Cancerous cells produce proteins to stop the body's natural immune response to recognize and respond to the disease. Immune checkpoint inhibitors such as durvalumab are designed to block these so-called "checkpoint" proteins--thus allowing the immune system to remain active and attack tumors more successfully.
Potential limitations with this type of immunotherapy, however, include the possibility that patients will not respond to treatment and that they may experience treatment-related side effects if the immune system also mistakenly targets healthy cells.
"Two immunotherapies have already been approved for use in platinum-refractory recurrent or metastatic head and neck cancer, but not all patients respond to these therapies. For immunotherapy to increase its clinical utility, it's important that we can better identify the patients who will most likely respond to treatment," said Lillian Siu, MD, lead author of the study, as well as a senior medical oncologist at Princess Margaret Cancer Centre and a professor of medicine at the University of Toronto.
"In the phase II CONDOR trial, durvalumab, an investigational PD-L1 inhibitor, showed an overall response rate consistent with other single-agent PD-1/PD-L1 inhibitors in second-line settings for head and neck cancer. Our results add to the body of evidence that this immune checkpoint inhibitor is tolerable and has demonstrated encouraging clinical activity across a range of tumors, including in heavily pre-treated recurrent or metastatic head and neck cancer."
Findings are based on 267 patients with metastatic (64% of patients) or recurrent (36%) cancer of the oral cavity, oropharynx, hypopharynx or larynx who had not responded to prior platinum-based chemotherapy, and who had a low or negative expression of the PD-L1 protein.

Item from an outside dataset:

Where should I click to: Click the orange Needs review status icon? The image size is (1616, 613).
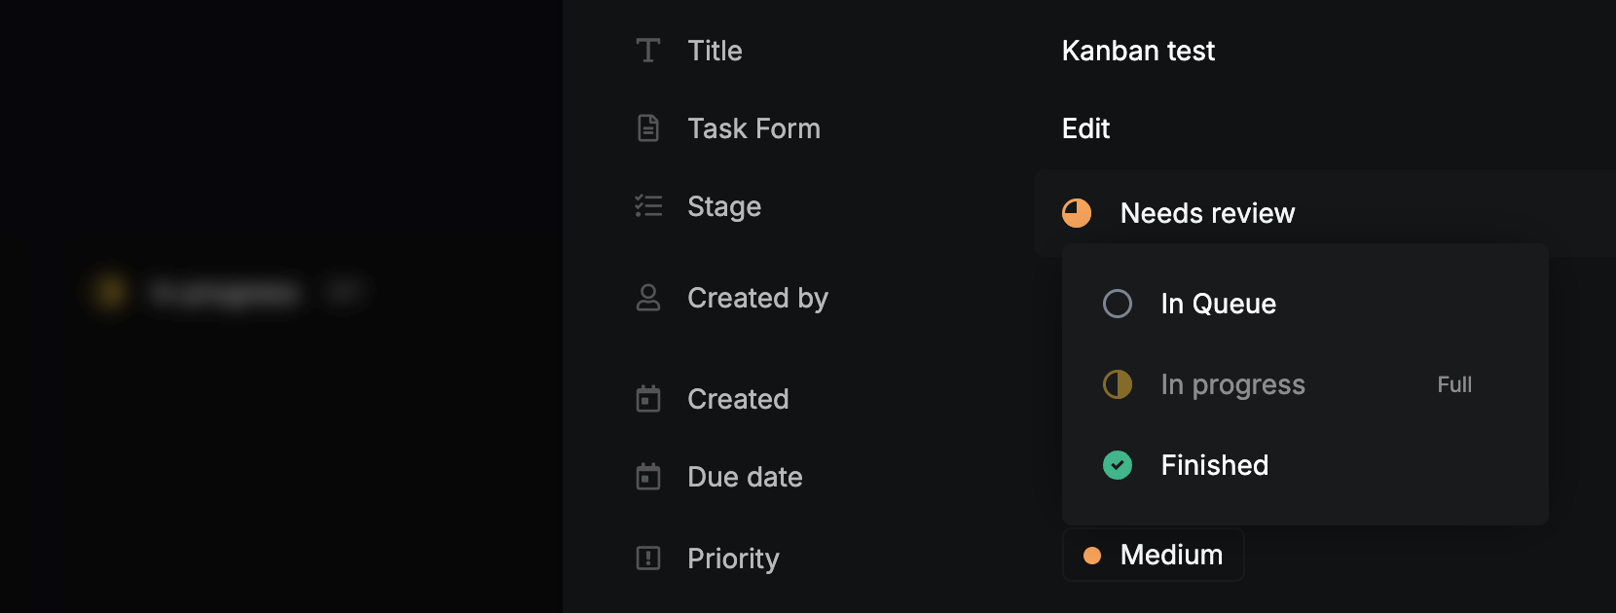click(x=1077, y=213)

Patients were stratified by HPV and smoking status and randomized to one of three treatment arms: durvalumab alone (10 mg/kg, IV Q2W) (67 patients); tremelimumab alone (10 mg/kg IV Q4W ×7 then Q12W ×2) (67 patients); or durvalumab plus tremelimumab ([20 mg/kg D Q4W + 1 mg/kg T Q4W] ×4 then 10 mg/kg D Q2W) (133 patients). Median follow-up was 5.8 months. Responses were measured using Response Evaluation Criteria In Solid Tumors (RECIST) version 1.1.

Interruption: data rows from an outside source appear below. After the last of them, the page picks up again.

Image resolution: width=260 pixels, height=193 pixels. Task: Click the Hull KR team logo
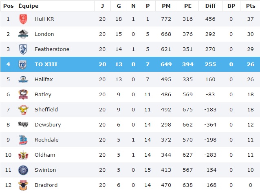(23, 19)
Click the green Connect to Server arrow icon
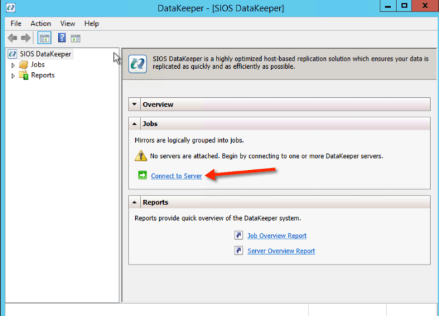 point(142,176)
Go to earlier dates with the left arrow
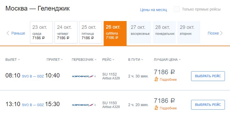Screen dimensions: 230x115 8,33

Safety profiles of durvalumab alone and in combination with tremelimumab were consistent with those for similar immunotherapeutic agents. Treatment-related adverse events of any grade were highest for durvalumab alone (63.1% of patients), followed by durvalumab+tremelimumab (57.9%) and tremelimumab alone (55.4%); rates for grade 3 or 4 events, conversely, were highest for tremelimumab (16.9%), followed by durvalumab+tremelimumab (15.8%) and durvalumab (12.3%).
Twelve of the 267 patients discontinued therapy due to a treatment-related adverse event, including seven patients in the combination arm and five in the tremelimumab monotherapy arm. One death in the combination therapy group was associated with treatment.

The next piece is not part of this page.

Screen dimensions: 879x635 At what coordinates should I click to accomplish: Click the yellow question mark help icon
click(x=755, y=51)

Durvalumab showed encouraging anti-tumor activity both alone and in combination with tremelimumab. Seventeen patients experienced partial responses to treatment, for overall response rates (ORR) of 9.2 percent for durvalumab alone, 7.8 percent for durvalumab+tremelimumab and 1.6 percent for tremelimumab alone. Ten of the 17 partial responses were ongoing as of March 31, 2017. The ORR rate for durvalumab monotherapy was consistent with other single-agent PD-1/PD-L1 inhibitors in this setting.
Median overall survival was 7.6 months for durvalumab+tremelimumab, 6.0 months for durvalumab and 5.5 months for tremelimumab. There was no observed difference in clinical activity between durvalumab alone and durvalumab in combination with tremelimumab.